Normalement, pour chaque fonction, ces deux ordres de centres collaborent, entrent en activité synergiquement. Mais dans bien des cas leur action peut se dissocier: les centres psychiques inférieurs et les centres psychiques supérieurs fonctionnent séparément et distinctement, quand on est distrait ou quand on dort, par exemple, Archimède sortant tout nu de son bain marche avec ses centres psychiques inférieurs, tandis qu'il trouve son problème et crie Eurêka avec son centre O. Quand vous dormez, votre centre psychique supérieur se repose et votre polygone rêve.
Cette dissociation des deux ordres de centres psychiques est plus accentuée dans des états extraphysiologiques, qui ne sont pas encore la maladie, comme le sommeil provoqué de l'hypnotisme et l'état de transe des médiums. Enfin cette même dissociation peut devenir un véritable état morbide et constitue le fond de certaines névroses comme le somnambulisme et l'hystérie.
Dans tous ces états de dissociation, il y a ce que l'on appelle dédoublement de la personnalité.
Vous rappelez-vous la Nuit de Décembre:
Comme Musset, Gœthe, Guy de Maupassant, ont vu leur double venir au-devant d'eux, leur parler, leur dicter[120]…
[120] Voir Paul Sollier. Les Phénomènes d'autoscopie. Bibliothèque de philosophie contemporaine, 1903.—Chez François Vernantes, l'«incapacité d'agir provenait de l'hypertrophie d'une puissance très spéciale: l'imagination de la vie intérieure. Il se voyait vivre et sentir avec une telle acuité que cela lui suffisait. Son action était au-dessus de lui et l'excès de l'analyse personnelle absorbait toute sa sève». (Pastels; Madame Bressuire, juin 1884, p. 64).
Au fond, il est inexact d'appeler cela des dédoublements de la personnalité. La vraie personnalité est une et indivisible; elle reste avec les centres supérieurs, pendant que les centres polygonaux, dissociés, forment des personnalités fausses, artificielles, surajoutées, plus ou moins anormales ou même morbides.

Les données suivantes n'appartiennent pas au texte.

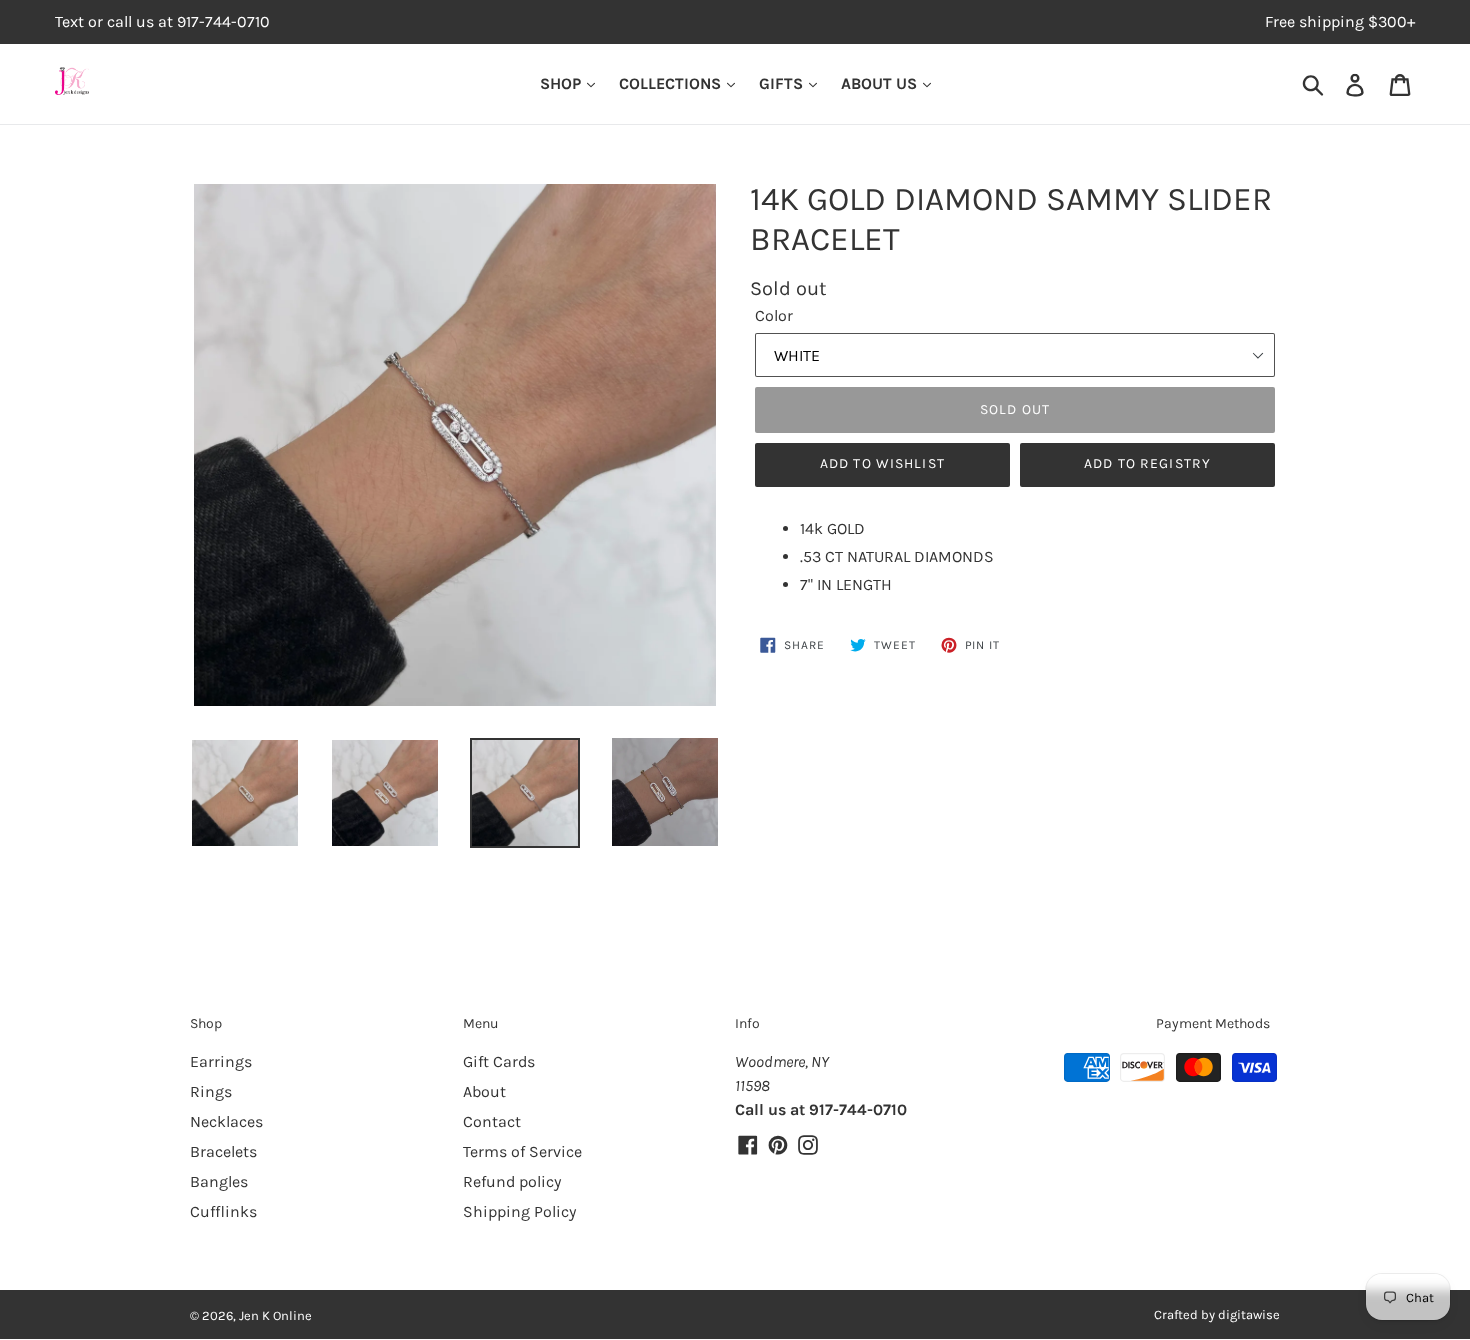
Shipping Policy (519, 1211)
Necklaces (226, 1121)
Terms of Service (522, 1151)
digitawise (1249, 1314)
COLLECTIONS (672, 83)
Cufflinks (223, 1211)
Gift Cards (499, 1061)
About (484, 1091)
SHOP (562, 83)
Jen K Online (275, 1315)
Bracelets (223, 1151)
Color (774, 315)
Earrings (221, 1061)
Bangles (219, 1181)
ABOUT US (881, 83)
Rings (211, 1091)
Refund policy (512, 1181)
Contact (492, 1121)
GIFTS (783, 83)
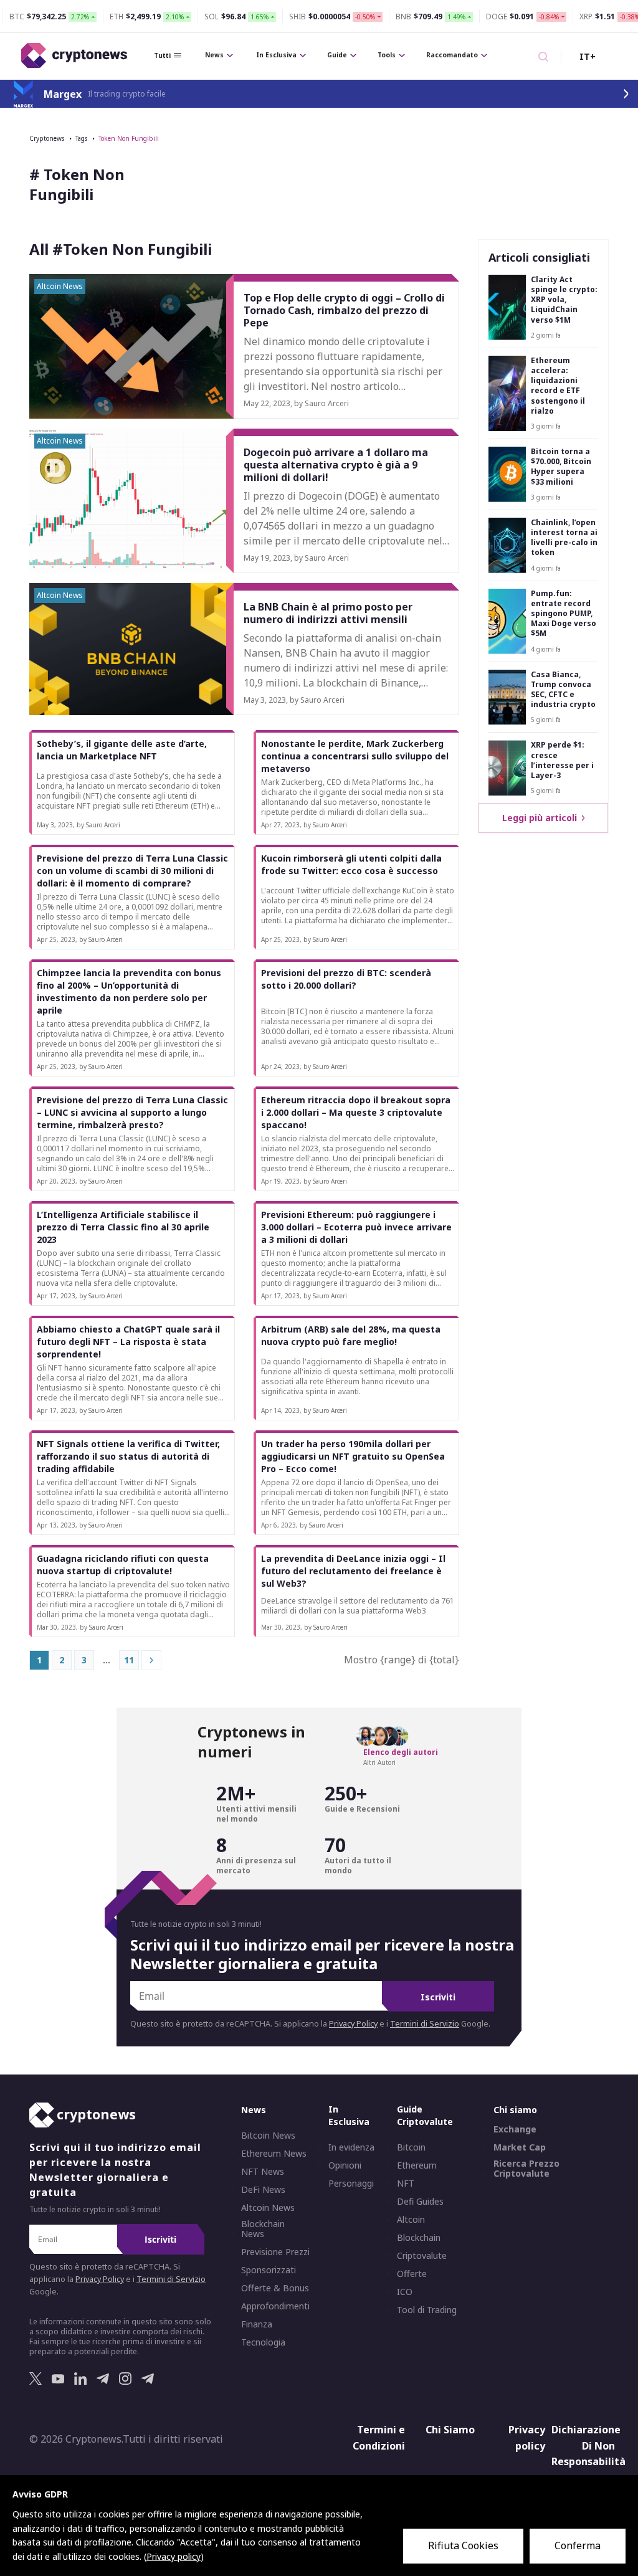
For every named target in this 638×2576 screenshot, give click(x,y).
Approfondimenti (275, 2306)
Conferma (578, 2545)
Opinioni (344, 2165)
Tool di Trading (427, 2310)
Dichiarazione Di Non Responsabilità (585, 2445)
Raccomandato (452, 54)
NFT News (262, 2172)
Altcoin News (268, 2208)
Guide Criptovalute (425, 2115)
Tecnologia (263, 2342)
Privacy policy (526, 2438)
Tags (81, 138)
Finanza (256, 2324)
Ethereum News (274, 2154)
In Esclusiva (276, 54)
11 (129, 1660)
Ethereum (417, 2165)
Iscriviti (438, 1997)
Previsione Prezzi (275, 2252)
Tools (387, 54)
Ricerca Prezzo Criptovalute (526, 2169)
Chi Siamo (450, 2429)
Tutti (162, 55)
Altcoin (411, 2220)
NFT (405, 2184)
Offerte (412, 2274)
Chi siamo (515, 2110)
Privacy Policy (353, 2023)
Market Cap (519, 2147)
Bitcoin (411, 2147)
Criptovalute (422, 2256)
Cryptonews (46, 138)
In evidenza (351, 2147)
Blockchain (418, 2238)
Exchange (514, 2129)
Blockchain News (263, 2229)
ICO (404, 2292)
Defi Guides (420, 2202)
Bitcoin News (268, 2136)
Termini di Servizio (424, 2023)
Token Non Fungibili (128, 138)
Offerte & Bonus (275, 2288)
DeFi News (263, 2190)
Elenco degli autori (400, 1752)
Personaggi (351, 2184)
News (214, 54)
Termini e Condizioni (379, 2438)
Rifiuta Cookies (463, 2545)
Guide (337, 54)
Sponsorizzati (268, 2270)
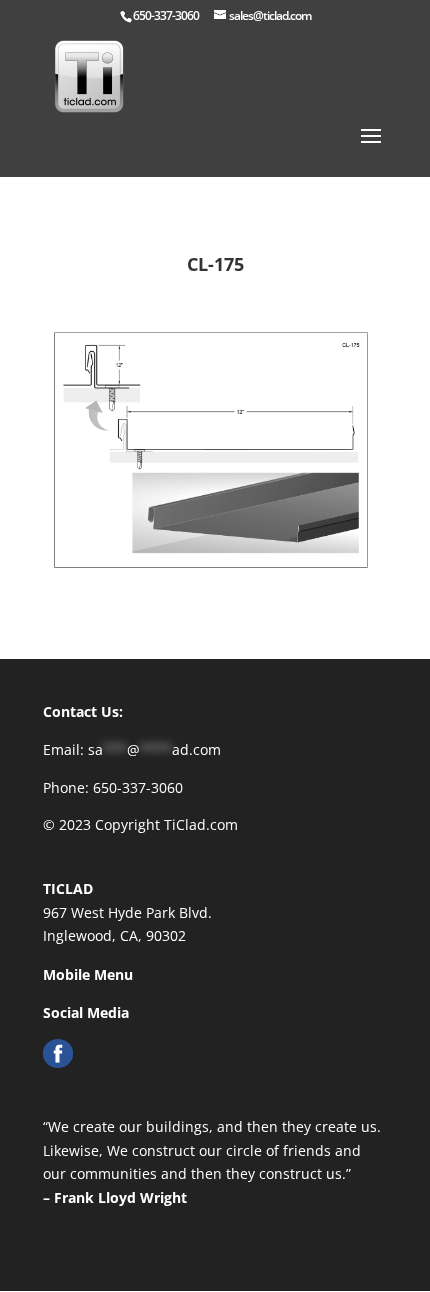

Tout ce que je viens de dire s'applique à l'amour qui est une fonction cérébrale psychique. L'amour vrai, complet et normal a pour organe l'ensemble des centres psychiques, supérieurs et inférieurs, unis et synergiques. Mais chez certaines personnes il y a dissociation entre les deux ordres de centres et alors il y a comme un dédoublement de la personne aimante: l'amour vrai restant celui des centres supérieurs, un ou plusieurs autres amours adventices, accidentels, incomplets, mais souvent très impérieux et trop obéis, se développent dans le polygone.
Les actes passionnels sont souvent automatiques et polygonaux; on comprend donc un amour polygonal à côté de l'amour vrai et complet du psychisme supérieur.
C'est l'unité du mot amour qui fait la confusion. Quand Thérèse de Sauve va à Trouville, elle continue à n'aimer vraiment qu'Hubert Liauran. L'acte polygonal par lequel elle se livre à La Croix-Firmin ne devrait pas être appelé amour; de même que l'hypnotisée à qui vous imposez dans le sommeil une personnalité de général reste couturière tout en commandant à des troupes imaginaires; sa personnalité vraie et antérieure n'a pas changé malgré ce déguisement polygonal.